_Stored data_:
────────────────────
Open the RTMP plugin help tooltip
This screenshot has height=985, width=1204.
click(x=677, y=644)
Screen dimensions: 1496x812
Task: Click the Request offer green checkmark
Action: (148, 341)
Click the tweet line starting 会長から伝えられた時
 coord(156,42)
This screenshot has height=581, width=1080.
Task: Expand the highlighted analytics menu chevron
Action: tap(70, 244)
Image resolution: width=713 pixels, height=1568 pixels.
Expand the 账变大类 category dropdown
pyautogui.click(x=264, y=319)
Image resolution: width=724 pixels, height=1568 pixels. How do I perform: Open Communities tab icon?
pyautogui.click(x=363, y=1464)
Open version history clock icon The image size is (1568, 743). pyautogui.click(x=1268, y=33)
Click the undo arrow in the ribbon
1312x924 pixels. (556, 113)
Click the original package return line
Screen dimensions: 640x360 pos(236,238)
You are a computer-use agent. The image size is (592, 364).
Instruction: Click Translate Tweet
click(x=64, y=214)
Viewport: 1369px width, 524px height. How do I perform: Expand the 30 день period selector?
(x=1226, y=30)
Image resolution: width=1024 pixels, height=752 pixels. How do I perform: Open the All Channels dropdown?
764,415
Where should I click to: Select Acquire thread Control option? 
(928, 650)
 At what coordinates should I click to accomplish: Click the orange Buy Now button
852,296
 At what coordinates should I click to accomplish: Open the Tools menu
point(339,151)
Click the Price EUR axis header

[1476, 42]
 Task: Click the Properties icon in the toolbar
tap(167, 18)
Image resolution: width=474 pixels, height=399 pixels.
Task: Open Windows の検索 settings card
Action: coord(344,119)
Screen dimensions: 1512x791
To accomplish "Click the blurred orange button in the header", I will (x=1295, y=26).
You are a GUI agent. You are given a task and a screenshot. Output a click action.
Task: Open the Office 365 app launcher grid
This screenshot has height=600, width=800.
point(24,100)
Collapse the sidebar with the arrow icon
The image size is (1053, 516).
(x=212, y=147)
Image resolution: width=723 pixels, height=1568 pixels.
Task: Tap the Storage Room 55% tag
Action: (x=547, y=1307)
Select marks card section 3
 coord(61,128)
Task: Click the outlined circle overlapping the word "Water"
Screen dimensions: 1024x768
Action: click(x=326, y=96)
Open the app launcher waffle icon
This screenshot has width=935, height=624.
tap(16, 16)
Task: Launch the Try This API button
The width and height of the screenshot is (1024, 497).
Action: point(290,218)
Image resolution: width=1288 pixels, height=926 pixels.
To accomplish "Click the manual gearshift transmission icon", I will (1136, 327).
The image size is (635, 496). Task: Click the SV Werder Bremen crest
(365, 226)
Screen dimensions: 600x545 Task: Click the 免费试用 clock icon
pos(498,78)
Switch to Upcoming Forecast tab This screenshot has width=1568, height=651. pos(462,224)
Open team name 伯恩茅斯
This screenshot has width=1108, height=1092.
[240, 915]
────────────────────
_Task instructions_:
All lines in the entries above that hold the word "will" need to be copied.

_Completed task_:
To accomplish "Click the blurred orange button in the header", I will (x=1295, y=26).
To accomplish "Click the manual gearshift transmission icon", I will (1136, 327).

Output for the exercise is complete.